▶ _Given request_
Copy the rows word for word, from the line containing "Open Mail from the Google bar" to the line containing "Action: [980, 233]", including both of those lines. Leave the pictures out of your copy.

START Listed entries

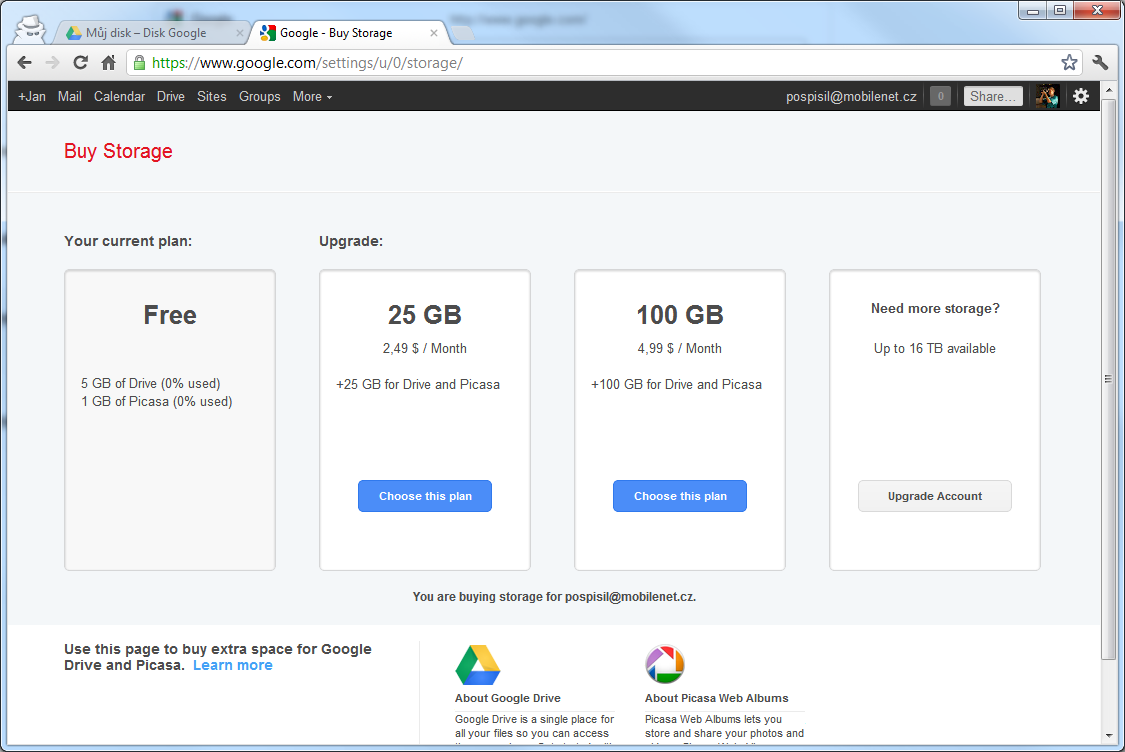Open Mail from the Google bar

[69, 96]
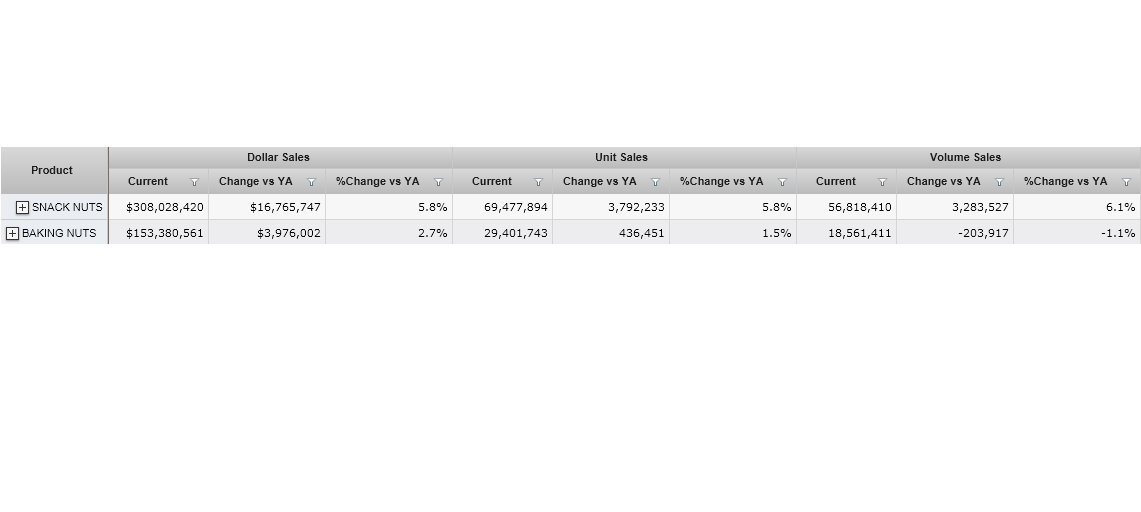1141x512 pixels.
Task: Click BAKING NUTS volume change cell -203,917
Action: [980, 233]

END Listed entries
START Listed entries

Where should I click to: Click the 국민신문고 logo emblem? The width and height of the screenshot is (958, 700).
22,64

END Listed entries

▶ _Answer to this exercise_
Open Mail from the Google bar

[69, 96]
1141x512 pixels.
Task: Click BAKING NUTS volume change cell -203,917
Action: [980, 233]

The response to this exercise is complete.